# Input records:
▼▼▼
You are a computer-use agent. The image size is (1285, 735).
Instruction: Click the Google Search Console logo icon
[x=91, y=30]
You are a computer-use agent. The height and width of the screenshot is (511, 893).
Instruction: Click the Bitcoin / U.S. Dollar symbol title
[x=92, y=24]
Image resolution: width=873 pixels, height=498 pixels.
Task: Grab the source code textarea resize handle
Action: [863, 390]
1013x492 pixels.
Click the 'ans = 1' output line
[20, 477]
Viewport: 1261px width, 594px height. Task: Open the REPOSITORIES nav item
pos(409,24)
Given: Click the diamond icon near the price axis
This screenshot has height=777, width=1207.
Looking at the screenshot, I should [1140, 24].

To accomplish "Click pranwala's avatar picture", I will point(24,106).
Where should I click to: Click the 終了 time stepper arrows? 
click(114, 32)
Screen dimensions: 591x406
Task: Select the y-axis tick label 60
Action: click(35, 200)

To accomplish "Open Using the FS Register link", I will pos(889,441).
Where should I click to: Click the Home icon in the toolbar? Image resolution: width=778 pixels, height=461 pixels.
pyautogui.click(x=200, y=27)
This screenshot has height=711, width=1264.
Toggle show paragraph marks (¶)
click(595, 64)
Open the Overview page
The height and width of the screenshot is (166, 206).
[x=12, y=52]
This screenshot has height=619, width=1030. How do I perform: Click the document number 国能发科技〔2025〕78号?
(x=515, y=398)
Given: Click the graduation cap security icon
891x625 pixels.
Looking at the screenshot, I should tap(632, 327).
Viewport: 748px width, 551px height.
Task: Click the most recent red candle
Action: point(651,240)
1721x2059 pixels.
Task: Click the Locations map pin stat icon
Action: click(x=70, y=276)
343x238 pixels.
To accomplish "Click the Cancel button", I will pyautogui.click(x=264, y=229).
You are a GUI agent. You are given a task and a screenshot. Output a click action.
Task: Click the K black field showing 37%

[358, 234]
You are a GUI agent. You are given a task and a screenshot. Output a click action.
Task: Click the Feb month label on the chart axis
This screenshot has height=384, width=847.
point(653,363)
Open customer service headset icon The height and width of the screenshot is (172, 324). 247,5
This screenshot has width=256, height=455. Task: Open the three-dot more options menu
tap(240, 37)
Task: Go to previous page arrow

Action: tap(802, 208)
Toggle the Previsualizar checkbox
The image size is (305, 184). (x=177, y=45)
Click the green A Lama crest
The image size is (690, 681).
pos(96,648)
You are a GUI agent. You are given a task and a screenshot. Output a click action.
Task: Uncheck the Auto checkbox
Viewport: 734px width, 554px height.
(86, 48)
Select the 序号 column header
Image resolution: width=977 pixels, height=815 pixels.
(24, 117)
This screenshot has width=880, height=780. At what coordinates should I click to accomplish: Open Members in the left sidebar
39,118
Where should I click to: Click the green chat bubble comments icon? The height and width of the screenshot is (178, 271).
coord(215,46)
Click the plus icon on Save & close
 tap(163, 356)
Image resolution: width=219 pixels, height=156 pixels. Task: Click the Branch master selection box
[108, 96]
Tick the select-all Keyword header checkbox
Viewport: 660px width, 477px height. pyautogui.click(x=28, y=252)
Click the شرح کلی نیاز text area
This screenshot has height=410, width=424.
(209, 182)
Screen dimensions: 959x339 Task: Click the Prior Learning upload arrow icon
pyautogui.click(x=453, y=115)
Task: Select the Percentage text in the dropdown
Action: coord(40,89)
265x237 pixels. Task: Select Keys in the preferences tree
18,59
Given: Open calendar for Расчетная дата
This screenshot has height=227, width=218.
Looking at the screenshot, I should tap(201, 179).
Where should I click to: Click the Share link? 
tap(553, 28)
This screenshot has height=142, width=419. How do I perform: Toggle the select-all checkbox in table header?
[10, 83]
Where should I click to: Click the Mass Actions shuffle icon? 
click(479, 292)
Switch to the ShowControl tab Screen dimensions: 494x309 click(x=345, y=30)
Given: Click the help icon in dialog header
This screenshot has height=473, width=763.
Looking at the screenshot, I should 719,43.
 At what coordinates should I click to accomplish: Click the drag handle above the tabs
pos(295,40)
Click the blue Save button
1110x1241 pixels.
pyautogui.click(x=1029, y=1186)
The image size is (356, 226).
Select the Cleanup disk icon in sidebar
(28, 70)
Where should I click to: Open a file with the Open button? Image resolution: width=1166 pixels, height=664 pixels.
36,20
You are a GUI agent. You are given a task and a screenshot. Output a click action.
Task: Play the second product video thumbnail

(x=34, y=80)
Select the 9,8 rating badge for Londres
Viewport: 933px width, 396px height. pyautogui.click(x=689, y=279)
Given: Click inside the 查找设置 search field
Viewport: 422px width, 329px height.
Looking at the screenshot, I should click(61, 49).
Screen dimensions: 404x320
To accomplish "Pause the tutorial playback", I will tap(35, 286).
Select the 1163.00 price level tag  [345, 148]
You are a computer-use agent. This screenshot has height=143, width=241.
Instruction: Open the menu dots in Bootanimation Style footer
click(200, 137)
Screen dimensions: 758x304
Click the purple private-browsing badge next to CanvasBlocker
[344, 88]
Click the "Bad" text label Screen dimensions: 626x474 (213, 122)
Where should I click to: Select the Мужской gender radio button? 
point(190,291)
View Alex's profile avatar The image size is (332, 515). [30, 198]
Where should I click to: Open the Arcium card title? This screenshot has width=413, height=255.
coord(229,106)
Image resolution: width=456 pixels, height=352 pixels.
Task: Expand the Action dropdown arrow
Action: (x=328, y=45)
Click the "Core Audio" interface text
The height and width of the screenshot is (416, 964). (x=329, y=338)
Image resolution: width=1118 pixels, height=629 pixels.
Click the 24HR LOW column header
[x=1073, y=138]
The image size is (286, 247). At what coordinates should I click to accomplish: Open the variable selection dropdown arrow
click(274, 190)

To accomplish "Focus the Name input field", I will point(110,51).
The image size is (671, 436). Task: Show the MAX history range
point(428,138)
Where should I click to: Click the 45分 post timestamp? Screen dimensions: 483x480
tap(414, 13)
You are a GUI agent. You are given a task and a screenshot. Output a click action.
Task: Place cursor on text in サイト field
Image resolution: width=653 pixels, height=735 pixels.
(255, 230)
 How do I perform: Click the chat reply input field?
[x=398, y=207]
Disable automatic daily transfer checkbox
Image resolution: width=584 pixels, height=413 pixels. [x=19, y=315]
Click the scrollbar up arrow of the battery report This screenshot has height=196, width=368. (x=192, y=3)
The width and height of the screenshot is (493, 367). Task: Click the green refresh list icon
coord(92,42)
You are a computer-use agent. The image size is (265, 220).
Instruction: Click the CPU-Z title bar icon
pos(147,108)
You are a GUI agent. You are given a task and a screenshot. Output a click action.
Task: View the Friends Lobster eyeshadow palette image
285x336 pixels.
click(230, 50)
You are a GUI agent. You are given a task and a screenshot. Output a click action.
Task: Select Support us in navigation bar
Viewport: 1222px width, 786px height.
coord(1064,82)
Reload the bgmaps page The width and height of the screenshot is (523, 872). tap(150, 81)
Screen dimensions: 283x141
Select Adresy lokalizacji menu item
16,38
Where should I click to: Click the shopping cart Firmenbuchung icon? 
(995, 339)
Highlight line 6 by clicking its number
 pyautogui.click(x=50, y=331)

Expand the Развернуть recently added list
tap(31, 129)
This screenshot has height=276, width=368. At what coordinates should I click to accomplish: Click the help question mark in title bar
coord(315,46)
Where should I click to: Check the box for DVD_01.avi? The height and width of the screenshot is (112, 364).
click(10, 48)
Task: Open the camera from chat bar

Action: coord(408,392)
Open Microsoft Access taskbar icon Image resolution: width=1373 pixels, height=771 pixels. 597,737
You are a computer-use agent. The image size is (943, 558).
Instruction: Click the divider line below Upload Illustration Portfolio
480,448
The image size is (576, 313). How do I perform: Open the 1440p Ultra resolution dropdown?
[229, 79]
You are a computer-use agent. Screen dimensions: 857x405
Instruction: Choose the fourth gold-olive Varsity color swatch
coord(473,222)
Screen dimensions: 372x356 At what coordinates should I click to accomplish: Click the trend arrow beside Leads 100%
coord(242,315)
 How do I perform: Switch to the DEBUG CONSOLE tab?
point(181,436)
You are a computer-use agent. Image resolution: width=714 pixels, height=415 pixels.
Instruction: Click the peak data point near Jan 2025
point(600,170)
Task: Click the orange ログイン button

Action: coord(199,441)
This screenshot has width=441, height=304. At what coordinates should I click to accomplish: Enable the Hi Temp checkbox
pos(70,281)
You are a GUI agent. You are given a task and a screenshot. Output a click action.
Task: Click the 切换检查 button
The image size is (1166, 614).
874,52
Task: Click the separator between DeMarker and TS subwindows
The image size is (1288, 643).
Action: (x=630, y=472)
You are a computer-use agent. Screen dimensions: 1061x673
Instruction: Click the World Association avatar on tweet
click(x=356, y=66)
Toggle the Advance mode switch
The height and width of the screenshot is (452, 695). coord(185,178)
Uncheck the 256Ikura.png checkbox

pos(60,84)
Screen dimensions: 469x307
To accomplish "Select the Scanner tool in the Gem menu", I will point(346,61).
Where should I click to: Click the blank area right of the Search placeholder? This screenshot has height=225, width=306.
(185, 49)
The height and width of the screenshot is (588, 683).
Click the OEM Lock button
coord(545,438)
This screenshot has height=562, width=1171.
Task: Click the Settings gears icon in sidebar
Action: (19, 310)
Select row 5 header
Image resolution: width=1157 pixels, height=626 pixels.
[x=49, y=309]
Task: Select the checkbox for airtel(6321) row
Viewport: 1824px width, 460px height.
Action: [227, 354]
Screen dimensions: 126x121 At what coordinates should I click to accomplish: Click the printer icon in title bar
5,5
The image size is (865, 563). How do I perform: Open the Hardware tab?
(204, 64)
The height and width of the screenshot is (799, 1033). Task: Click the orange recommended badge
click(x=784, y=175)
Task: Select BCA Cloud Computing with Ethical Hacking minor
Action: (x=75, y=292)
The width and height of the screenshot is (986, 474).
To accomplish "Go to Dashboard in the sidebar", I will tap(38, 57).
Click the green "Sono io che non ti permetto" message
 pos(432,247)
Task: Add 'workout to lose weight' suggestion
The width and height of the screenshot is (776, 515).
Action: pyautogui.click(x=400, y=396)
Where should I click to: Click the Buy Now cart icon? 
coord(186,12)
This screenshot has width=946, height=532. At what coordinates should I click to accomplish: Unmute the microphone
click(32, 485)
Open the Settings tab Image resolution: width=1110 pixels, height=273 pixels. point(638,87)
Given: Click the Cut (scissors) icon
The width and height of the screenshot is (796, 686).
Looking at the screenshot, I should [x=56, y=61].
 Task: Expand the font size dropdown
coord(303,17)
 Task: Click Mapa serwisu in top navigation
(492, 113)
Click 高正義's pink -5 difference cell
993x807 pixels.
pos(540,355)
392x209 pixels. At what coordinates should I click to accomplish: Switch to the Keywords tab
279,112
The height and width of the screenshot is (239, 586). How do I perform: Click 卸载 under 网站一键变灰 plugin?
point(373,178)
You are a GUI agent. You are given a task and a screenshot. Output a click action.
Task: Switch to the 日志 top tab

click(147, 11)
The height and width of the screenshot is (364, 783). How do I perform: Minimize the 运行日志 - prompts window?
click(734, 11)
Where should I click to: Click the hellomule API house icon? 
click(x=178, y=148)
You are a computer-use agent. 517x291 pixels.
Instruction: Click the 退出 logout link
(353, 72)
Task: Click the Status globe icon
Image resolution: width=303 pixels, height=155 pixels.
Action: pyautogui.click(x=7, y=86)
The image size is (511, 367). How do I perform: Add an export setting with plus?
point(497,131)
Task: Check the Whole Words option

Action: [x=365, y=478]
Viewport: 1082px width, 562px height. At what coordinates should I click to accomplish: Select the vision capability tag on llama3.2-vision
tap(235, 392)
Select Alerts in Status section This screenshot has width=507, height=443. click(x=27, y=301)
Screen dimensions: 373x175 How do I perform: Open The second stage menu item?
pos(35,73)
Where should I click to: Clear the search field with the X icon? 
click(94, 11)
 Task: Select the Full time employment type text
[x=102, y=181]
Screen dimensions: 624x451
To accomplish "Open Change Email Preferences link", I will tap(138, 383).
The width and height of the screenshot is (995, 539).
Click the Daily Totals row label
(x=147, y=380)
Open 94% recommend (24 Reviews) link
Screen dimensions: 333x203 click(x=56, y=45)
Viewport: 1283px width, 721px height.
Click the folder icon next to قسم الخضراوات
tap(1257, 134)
▲▲▲
# Problem statement:
How many of the lines above include the string "price"? Answer with the number only.

# Written answer:
2